# How “bad” can presentation of the trivial group get?

These questions are sort of preliminary questions and reference requests for a project I am doing.

Lets say, for concreteness, that $$R$$ is a set of words in the free group of rank two and that $$\langle a,b \mid R \rangle$$ is the trivial group.

How "bad" can $$R$$ be?

I guess my ideal "bad" is that $$R$$ is infinite and if $$\varnothing \neq T \subseteq R$$, then $$\langle a,b \mid R \setminus T \rangle$$ is not the trivial group. Also how would one go about finding/constructing these "bad" $$R$$, maybe for finitely generated group in general.

I guess a more general question: Let $$R_{\text {fam}}$$ be a countable family of disjoint sets of words in the free group generated by the set $$S$$ such that $$\langle S \mid \cup R_{\text{fam}} \rangle$$ is the trivial group;

How "bad" can $$R_{\text{fam}}$$ be?

The "bad" here is essentially the same except looking at $$\cup (R_{\text{fam}}\setminus T)$$ where $$T$$ is some non empty subset of $$R_\text{fam}$$.

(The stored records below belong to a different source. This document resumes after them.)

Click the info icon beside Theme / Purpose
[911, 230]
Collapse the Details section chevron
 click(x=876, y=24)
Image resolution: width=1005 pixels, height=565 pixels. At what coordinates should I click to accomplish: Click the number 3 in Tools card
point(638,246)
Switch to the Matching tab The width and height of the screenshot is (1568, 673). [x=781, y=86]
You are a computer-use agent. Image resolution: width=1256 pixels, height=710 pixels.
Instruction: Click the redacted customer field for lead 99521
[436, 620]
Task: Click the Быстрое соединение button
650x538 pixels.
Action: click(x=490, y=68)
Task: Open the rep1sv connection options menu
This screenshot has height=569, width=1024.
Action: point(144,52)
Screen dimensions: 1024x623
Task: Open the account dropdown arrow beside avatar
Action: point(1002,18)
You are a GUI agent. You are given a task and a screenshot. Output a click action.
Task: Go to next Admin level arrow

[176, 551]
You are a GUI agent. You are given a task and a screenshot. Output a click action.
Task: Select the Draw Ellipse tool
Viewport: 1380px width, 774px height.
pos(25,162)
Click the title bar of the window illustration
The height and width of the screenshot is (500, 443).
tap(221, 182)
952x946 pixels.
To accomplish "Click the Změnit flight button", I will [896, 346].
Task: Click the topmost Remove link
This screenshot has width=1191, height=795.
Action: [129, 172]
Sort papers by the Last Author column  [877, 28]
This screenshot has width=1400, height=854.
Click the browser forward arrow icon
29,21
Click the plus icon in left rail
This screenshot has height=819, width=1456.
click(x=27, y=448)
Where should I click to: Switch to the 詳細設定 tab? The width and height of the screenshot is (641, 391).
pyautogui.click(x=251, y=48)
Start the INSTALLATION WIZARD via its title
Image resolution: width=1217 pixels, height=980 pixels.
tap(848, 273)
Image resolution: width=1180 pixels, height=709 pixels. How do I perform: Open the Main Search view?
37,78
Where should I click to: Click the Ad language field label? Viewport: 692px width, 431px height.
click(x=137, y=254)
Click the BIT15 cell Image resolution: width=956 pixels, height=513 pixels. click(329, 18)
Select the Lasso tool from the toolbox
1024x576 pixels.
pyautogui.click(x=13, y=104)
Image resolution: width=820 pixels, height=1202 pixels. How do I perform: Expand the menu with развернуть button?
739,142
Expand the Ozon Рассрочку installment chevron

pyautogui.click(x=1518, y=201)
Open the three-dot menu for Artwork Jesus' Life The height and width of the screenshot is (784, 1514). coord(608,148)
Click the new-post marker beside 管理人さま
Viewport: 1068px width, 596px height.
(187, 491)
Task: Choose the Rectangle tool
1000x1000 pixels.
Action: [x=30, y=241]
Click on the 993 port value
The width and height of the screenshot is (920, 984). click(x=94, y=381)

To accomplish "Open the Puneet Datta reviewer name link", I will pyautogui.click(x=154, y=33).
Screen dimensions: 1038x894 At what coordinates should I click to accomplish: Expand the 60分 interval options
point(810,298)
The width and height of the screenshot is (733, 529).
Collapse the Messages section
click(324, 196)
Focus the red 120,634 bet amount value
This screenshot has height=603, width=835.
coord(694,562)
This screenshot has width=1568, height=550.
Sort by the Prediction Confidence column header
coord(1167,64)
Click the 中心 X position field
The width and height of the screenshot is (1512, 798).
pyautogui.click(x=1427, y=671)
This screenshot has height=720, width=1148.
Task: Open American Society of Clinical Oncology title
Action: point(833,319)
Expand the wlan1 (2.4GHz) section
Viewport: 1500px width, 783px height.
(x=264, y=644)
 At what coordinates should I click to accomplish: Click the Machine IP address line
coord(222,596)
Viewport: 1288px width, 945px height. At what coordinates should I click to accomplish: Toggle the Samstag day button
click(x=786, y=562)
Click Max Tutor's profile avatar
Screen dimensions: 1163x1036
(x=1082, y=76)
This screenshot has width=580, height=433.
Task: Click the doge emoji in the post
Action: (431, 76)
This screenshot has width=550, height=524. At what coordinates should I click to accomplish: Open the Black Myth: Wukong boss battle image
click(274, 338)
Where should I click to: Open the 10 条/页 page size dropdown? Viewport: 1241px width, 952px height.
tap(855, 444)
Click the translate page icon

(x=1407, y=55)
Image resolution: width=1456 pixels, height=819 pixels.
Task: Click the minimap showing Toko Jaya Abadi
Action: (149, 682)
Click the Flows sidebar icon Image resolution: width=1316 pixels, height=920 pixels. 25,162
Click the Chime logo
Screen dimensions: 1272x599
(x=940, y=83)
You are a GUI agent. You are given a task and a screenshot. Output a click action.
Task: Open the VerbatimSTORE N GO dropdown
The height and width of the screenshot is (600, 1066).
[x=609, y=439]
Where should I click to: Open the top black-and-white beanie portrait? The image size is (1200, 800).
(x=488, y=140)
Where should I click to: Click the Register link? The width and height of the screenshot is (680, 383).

I am mostly looking for an answer to the specific example and references for these sorts of questions. There are plenty of variations, maybe looking at finite $$\langle S|R \rangle$$ and looking at how bad that $$R$$ can get, also looking at "preloaded" $$R$$, that is $$R$$ has to have certain relations.

• Since the trivial group is finitely presented, any presentation with finitely many generators, and infinitely many relators, can be "pruned" down to a finite presentation (that is, by removing a cofinite subset of the relators). So no such R exists. [I am addressing the second paragraph.] – user641 Oct 8 '13 at 6:23
• I think you need to make it clearer what you understand by $R$ being "bad". Since the problem of deciding triviality of $\langle X \mid R \rangle$ for finite $X$ and $R$ is known to be undecidable, it follows that the presentation can be bad in the sense that the difficult of proving that the group is trivial (i.e. the length of such a proof) is not a recursive function of the total length of the presentation. – Derek Holt Oct 8 '13 at 7:59
• You might be interested in the Andrews-Curtis conjecture. This conjectures that an arbitrary balanced presentation $\langle x_1,\ldots,x_n;R_1\ldots,R_n\rangle$ can be transformed into the presentation $\langle x_1,\ldots,x_n;x_1,\ldots,x_n\rangle$ by a finite sequence of elementary Nielsen transformations (that is, the list $(R_1,\ldots,R_n)$ is in the automorphic orbit of $(x_1,\ldots,x_n)$ in $F_n$). This is a major open problem, and I understand it is widely believed to be false. My point is: if it were true then every balanced presentation of the trivial group would be really rather nice. – user1729 Oct 8 '13 at 9:41
• Here's the idea: if you have a presentation $\langle a,b\mid R\rangle$, and it presents the trivial group, then there must be a way to deduce, for example, $a=1$ from the relators in $R$. This just means there is a finite set of relators in $R$ (possibly after conjugation) that multiply to $a$. The same statement holds for $b$. Then the union of these two finite sets is a finite subset of $R$ which is a complete set of relators for the trivial group. – user641 Oct 8 '13 at 18:18
• I feel someone should mention "Markov properties" here: A Markov property is a property $P$ of groups which is preserved under group isomorphism, is possessed by some finitely presented group, and there exists some group $G$ which cannot be embedded as a subgroup of some group with property $P$. Clearly, "bring trivial" is a Markov property. Adian and Rabin (independently) proved that if $P$ is a Markov property then you cannot determine if a group presentation defines a group with property $P$. Hence, it is impossible to determine if a group presentation defines the trivial group. – user1729 Dec 3 '18 at 13:02

Finitely generated group presentation fall into this setting: the sentence we're interested in is $$(a_1=e)\,\,\wedge\,\, ...\,\,\wedge\,\, (a_n=e)$$ (where "$$\wedge$$" is "and" and the $$a_i$$s are the generators of our group), and our set of axioms consists of the axioms of group theory together with axioms corresponding to each relation. By the compactness theorem, any set of relations which makes the finitely many generators each trivial has a finite subset which does the same thing.
The compactness theorem similarly applies to your more general $$R_{fam}$$ situation: some finitely many sets in $$R_{fam}$$ must enforce triviality, as long as $$S$$ is infinite.